KETENTUAN LATIHAN
(1) Apa terjemahan bahasa Inggris dari kalimat berikut dalam tulisan tentang Tgk. H. Umar Rafsanjani: "Percaya atau tidak, Tgk. H. Umar Rafsanjani, Lc, MA pimpinan Dayah Mini Banda Aceh ini adalah seorang dai internasional."?
(2) Teruskan tulisan tentang Tgk. H. Umar Rafsanjani, dimulai tepat setelah kalimat terakhirnya.

PETIKAN HALAMAN
- - -

Tgk Umar Rafsanjani Dai Internasional dari Aceh

Tgk. H. Umar Rafsanjani, Lc, MA.(kanan).(Foto: Dok. Pribadi)

Oleh Teuku Zulkhairi, Sekjen Ikatan Sarjana Alumni Dayah (ISAD) Aceh

Percaya atau tidak, Tgk. H. Umar Rafsanjani, Lc, MA pimpinan Dayah Mini Banda Aceh ini adalah seorang dai internasional.

Ia bisa bercakap bahasa Arab secara aktif. Pada pelaksanaan haji tahun 2023 lalu, di tanah suci ia ditunjuk sebagai translater Arabic yang membantu menerjemahkan bahasa Syaikh Abdul Latif Baltou, pengelola Baitul Asyi di Mekkah dan jama’ah haji Aceh dalam proses penyaluran dana wakaf.

Tgk. H. Umar Rafsanjani ini mampu mengkomunikasikan secara baik penyampaian Syaikh ke jama’ah dan penyampaian jama’ah kepada Syaikh sehingga berkali-kali ia dipuji oleh Syaikh yang terlihat sangat tawadhu’ tersebut.

Pimpinan Dayah Mini yang lebih akrab dipanggil Abi Umar ini orangnya memang agak keras ya.

Tapi kata Dr. Hendra Syahputra, salah satu dosen di UIN Ar-Raniry, yang menjadi peserta terbaik pertama ini program sertifikasi pembimbing manasik haji dan umrah ini, setelah Dr. Hendra mengenal Abi Umar lebih dekat ia segera memahami kebaikan hatinya.

Dan hal itu disampaikan Dr. Hendra saat memberi sambutan tatkala dipersilahkan berbicara mewakili peserta di malam penutupan acara sertifikasi.

- - -

CUPLIKAN DATA
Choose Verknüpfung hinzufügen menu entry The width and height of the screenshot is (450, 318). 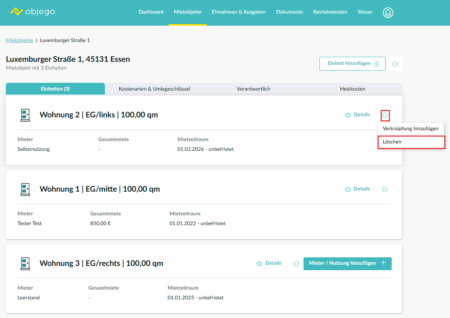[410, 129]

- - -

JAWABAN LATIHAN
(1) Believe it or not, Tgk. H. Umar Rafsanjani, Lc, MA, the leader of Dayah Mini Banda Aceh, is an international preacher.

(2)
Abi Umar hanya keras terhadap provokasi-provokasi bid’ah dan tuduhan-tuduhan menyesatkan dari Wahabi saja.

Kenapa Abi Umar pantas disebut sebagai “pendakwah Internasional” sebagaimana di judul?

Ya karena memang Dia ini adalah pendakwah mancanegara, lebih tepatnya ia sering berdakwah ke negeri jiran Malaysia. Ya disana ia sering diundang secara reguler untuk berdakwah di sana.

Saat bulan Ramadhan ia udah pasti diundang kesana sejak lama, untuk berdakwah dan menjadi imam juga. Selain itu, bulan-bulan di luar Ramadhan juga diundang.

Artinya Teungku Umar diterima di
sana. Kalau tidak diterima ya kan nggak mungkin akan diundang secara reguler untuk berdakwah sejak lama disana.

Baca Juga:  “Gampong Keberagaman” Potret Toleransi di Kota Syariat

Jadi, Ia ini selain memimpin Dayah Mini yang terus membesar ini, ia juga mengatur waktu secara aktif untuk berdakwah disana.

Nah.. kemaren sempat Saya tanyakan bagaimana ceritanya Ia bisa berdakwah secara reguler disana.

Ternyata, Ia selama ini memang sudah memiliki Tauliah atau Sertifikat yang memberikan Ia leluasa untuk berdakwah disana.

Tauliah yang beliau miliki ini memberikan legalitas agar bisa melakulan aktivitas keagamaan seperti mengajarkan kitab suci Alquran, mengajarkan fardhu a’in atau untuk berceramah/berdakwah.

Masing-masing dari 3 item itu harus ada tauliahnya yang dikeluarkan oleh jabatan Agama Islam negeri/provinsi tempat kita berdomisili di sana.

Jabatan Agama Islam di Malaysia ini kalau di kita itu adalah Kantor Wilayah Kementerian Agama.

Jadi prosesnya seperti itu untuk mendapatkan tauliah tersebut.

Setelah melalui proses pemeriksaan identitas, berkas-berkas latar belakang pendidikan kita, dan lalu di interview oleh pihak khusus di kantor jabatan Agama Islam di Malaysia.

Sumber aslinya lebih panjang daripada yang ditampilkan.